What is uniquely predicted by reductive theories is that there is some perspective change that reveals the reduction.

And that is precisely what is woefully absent in every theory that attempts a reduction of mind to body. Trying, for example to focus in on mental behaviors and repeating the formula "The mind is what the brain does" does absolutely nothing (except irritate the listeners with bad grammar). It certainly does nothing to provide a perspective change that will allow a mental behavior to be seen as, really, a physical behavior of the brain.

And the idea that it would do so seem clearly to be a category error of the first water like saying George Washington is the Fibonacci sequence.

It's not so much that it appears to be a difficult challenge for materialists. It's more that it appears to be a fool's errand.
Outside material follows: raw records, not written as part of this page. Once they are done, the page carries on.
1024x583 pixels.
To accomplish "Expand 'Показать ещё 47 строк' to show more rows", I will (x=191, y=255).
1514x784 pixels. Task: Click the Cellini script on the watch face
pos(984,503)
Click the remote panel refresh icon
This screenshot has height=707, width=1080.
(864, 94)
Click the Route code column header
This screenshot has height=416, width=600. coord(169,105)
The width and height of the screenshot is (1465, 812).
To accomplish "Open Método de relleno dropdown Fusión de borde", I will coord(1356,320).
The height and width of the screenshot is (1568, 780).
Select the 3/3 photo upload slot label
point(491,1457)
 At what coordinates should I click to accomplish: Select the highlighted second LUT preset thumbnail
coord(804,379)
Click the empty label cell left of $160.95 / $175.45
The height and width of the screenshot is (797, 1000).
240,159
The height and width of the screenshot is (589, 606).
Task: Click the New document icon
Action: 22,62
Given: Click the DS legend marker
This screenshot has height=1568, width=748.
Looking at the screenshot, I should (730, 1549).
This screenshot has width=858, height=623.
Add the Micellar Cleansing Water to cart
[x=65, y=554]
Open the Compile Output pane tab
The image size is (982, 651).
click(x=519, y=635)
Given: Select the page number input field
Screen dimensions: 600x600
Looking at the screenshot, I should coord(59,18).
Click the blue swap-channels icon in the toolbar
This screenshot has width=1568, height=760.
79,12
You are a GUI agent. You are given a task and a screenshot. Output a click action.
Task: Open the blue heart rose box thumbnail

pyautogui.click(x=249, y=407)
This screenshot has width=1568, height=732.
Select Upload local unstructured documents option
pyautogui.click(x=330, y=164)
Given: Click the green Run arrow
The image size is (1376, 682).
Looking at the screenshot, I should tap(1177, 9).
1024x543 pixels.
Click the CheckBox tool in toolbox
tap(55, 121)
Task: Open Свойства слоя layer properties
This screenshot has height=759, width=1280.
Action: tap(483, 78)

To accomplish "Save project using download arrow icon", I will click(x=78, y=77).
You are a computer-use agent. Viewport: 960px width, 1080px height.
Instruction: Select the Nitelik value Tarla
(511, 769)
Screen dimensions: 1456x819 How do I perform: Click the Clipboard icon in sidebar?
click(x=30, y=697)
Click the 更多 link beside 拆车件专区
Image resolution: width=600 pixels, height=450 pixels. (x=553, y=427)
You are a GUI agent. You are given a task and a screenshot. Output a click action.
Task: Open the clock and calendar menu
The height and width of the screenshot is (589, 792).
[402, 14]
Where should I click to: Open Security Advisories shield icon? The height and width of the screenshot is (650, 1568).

BTW, on the whole laymen vs. expert riff, I don't think that there is an expert in a neurological field who will claim to have found the change of perspective that will allow the mind-body reduction to proceed. Thus far, all we have is empty promises.

No, the only people who make claims like that are hacks like Dan Dennett. Sorry for the harsh characterization, but what can you say when someone claims to 'explain' consciousness through the expedient of denying the existence of qualia: the very thing that needs to be explained. He's essentially claimed to have solved the mind-body problem through the simple expedient of ignoring it....not serious.

And if expertise is a big deal, why assume that only expertise in neurological matters counts? Wouldn't you also need some level of expertise in mental matters to say that the reduction actually works?

When it comes to experts in mental matters, I suspect you are looking for psychologists, or philosophers of Mind. In the latter case...people exactly like Thomas Nagel or Alvin Plantinga.